An illegal reflective access operation has occurred
patpatpat123 opened this issue · 9 comments
Hello Team,
Thank you for this very cool project.
I wanted to report an issue here if you allow me please:
On a very simple maven + SpringBoot project, I am always getting this:
[INFO] --- dependency-check-maven:7.0.1:aggregate (default) @ myproject ---
[INFO] Checking for updates
[INFO] Download Started for NVD CVE - Modified
[INFO] Download Complete for NVD CVE - Modified (2508 ms)
[INFO] Processing Started for NVD CVE - Modified
WARNING: An illegal reflective access operation has occurred
WARNING: Illegal reflective access by com.fasterxml.jackson.module.afterburner.util.MyClassLoader (file:/Users/me/.m2/repository/com/fasterxml/jackson/module/jackson-module-afterburner/2.13.2/jackson-module-afterburner-2.13.2.jar) to method java.lang.ClassLoader.findLoadedClass(java.lang.String)

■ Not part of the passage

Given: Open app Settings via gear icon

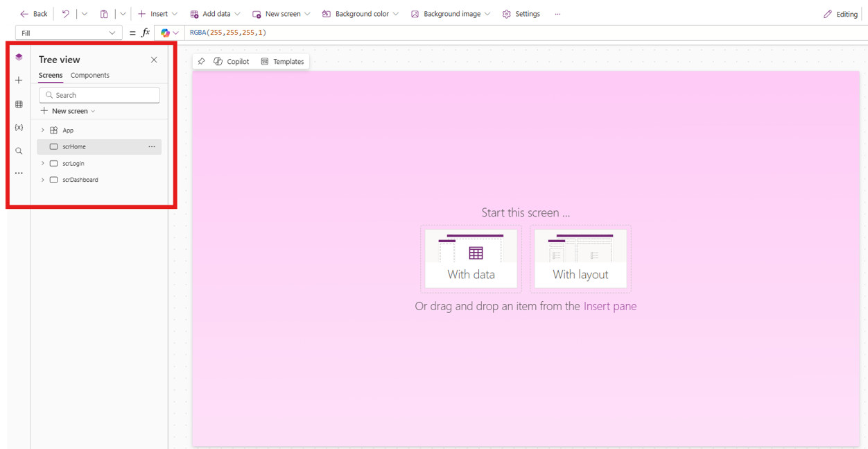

WARNING: Please consider reporting this to the maintainers of com.fasterxml.jackson.module.afterburner.util.MyClassLoader
WARNING: Use --illegal-access=warn to enable warnings of further illegal reflective access operations
WARNING: All illegal access operations will be denied in a future release
I understand there are ways to "hie" the issue.
But I was wondering, if you can help fix this issue please?
Thank you
@patpatpat123 This output unfortunately does not explain WHICH class is problematic, or how to reproduce it. So we cannot really help with it without more information.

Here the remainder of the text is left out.